I’ve looked but have not had much luck.

• The cube is a “charge lattice”, and the whole thing fits inside SO(10), the grand unified group. This can be partially explained within the Standard Model (but not completely) by appealing to consistency conditions called “anomalies”. The full structure of Standard Model matter is not explained within the Standard Model; that’s one of several reasons that physicists are frustrated with the Standard Model and were hoping for some clues from the Large Hadron Collider.

2. Color charges (mass?) are Conjugative localized quantization like qbits?
It “appears” same for Proton and Electron (mutually repulsive), like…
the Sun and the Moon “appears” in same size..!?

• sorry… mutually attractive force …

3. Nice review. Two questions. (1) Does one find experimental value of R (q,qbar) by summing cross sections of all hadron production upto those quark masses? (2) Theoretical values by one photon exchange? But then there will be rhos, omegas etc. exchanges as you mentioned last time. In that case there may be double counting since these particles are also made from quarks-antiquarks.

• (1) Although it’s not easy to build a detector which can identify any particular hadron in terms of whether it’s a pion or a kaon or a proton, it’s not hard to build one that can distinguish hadrons from other types of particles.

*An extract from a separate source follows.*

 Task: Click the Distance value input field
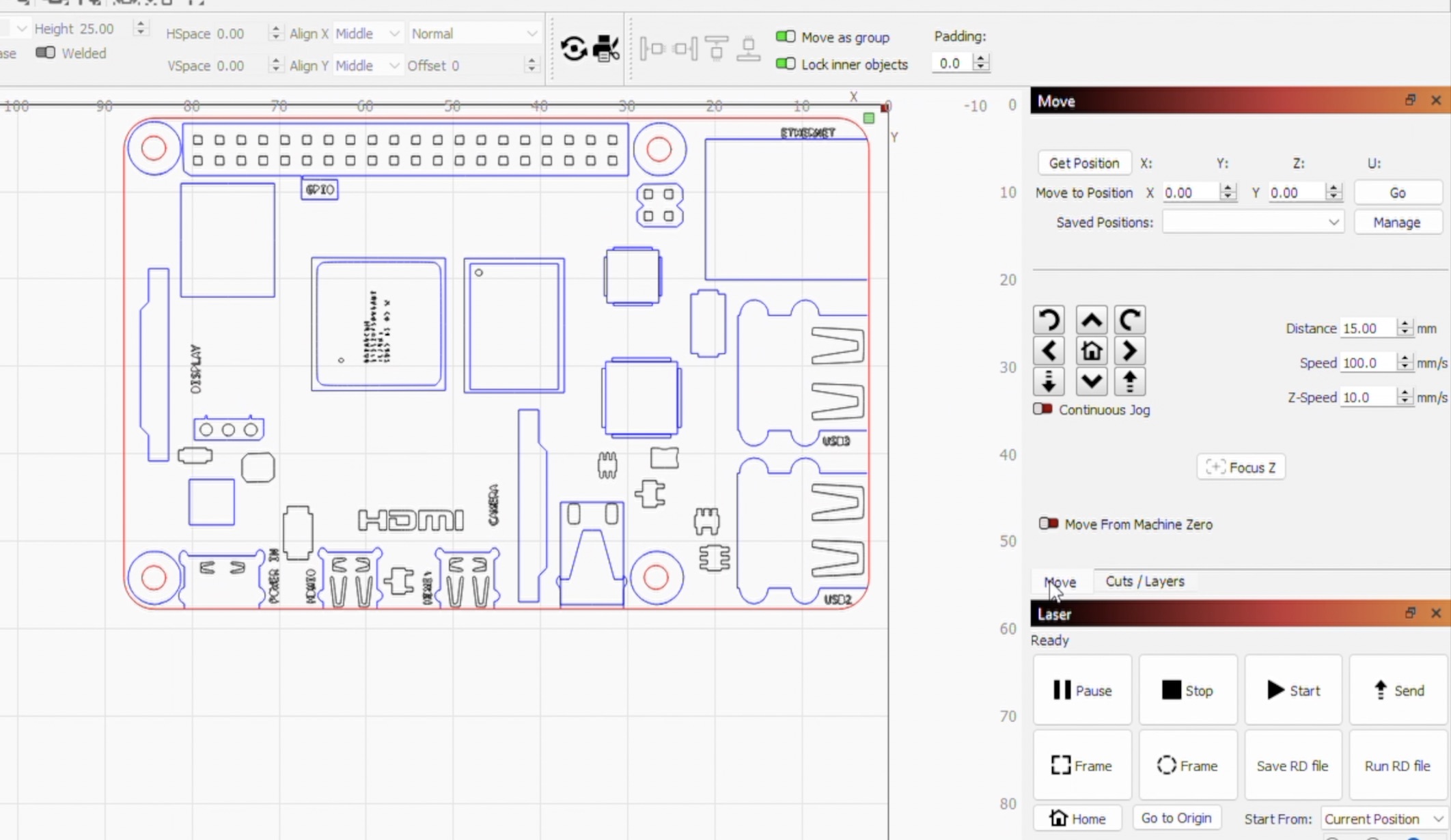[x=1367, y=328]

So it’s a relatively (!) easy and natural experiment to study electron-positron collisions and simply count how many collisions result in some hadrons being produced. The denominator is also easy to measure because muons and anti-muons are easy to identify experimentally.

(2) Photons, rhos and omegas “mix”. All low interactions between electrons/positrons and quarks/anti-quarks would cease, including those from rhos and omegas, if the electromagnetic interaction were shut off completely. So the photon is always essential at all energy scales… the rho is only produced through its mixing with the photon… and it’s *you* who are double-counting 🙂 .

• Thanks Matt. I did some phenomenological work in 60s and 70s. Those were bubble chamber days. Then switched to NMR biophysics and quantum optics. I have not kept up much with either theoretical or experimental work for how current detectors work. So please excuse my ignorant questions! I understand mostly (1). For (2) I would still like to understand if the diagram e+-e- to one photon in s-channel and then it going to quarks is the principle contribution to R (theory). Thanks again. I find your blogs very educational.

4. dimensions of (h_bar c) is (J.m), so why didn’t you write
F= (alpha*h_bar*c) (Q_1 Q_2)/r^2 instead of
F= alpha/(h_bar*c) (Q_1 Q_2)/r^2 ?

• Thanks — an error of transposition and inattention. Fixed now.